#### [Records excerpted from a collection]
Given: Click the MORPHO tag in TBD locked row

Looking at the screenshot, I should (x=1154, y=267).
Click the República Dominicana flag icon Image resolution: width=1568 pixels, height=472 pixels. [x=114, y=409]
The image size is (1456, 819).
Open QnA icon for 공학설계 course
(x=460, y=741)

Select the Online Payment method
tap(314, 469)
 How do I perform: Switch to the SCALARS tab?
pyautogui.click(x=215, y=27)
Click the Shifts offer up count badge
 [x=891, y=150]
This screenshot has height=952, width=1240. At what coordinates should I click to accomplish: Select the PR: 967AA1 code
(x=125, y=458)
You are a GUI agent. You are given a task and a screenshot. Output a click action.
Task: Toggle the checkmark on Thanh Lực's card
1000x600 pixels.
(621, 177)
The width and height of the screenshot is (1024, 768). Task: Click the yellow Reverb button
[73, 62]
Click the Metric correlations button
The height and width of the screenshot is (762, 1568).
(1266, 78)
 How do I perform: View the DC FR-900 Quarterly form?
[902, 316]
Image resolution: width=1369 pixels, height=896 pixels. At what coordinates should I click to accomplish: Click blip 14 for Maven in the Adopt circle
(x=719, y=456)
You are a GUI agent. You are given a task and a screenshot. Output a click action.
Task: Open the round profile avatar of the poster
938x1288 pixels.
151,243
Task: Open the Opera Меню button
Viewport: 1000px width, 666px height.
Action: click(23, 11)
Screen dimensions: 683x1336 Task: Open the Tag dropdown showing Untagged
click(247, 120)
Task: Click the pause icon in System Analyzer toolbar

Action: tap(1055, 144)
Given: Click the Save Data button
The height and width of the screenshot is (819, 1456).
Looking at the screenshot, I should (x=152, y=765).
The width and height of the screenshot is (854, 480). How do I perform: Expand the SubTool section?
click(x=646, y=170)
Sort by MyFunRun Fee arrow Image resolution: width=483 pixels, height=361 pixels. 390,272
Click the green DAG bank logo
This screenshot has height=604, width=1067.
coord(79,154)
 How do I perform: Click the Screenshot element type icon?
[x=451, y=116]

#### [TO DO]
Please count the lines above that contain the string "Open", treating uppercase and lowercase as different, and reply with the number alone.

#### [OUTPUT]
4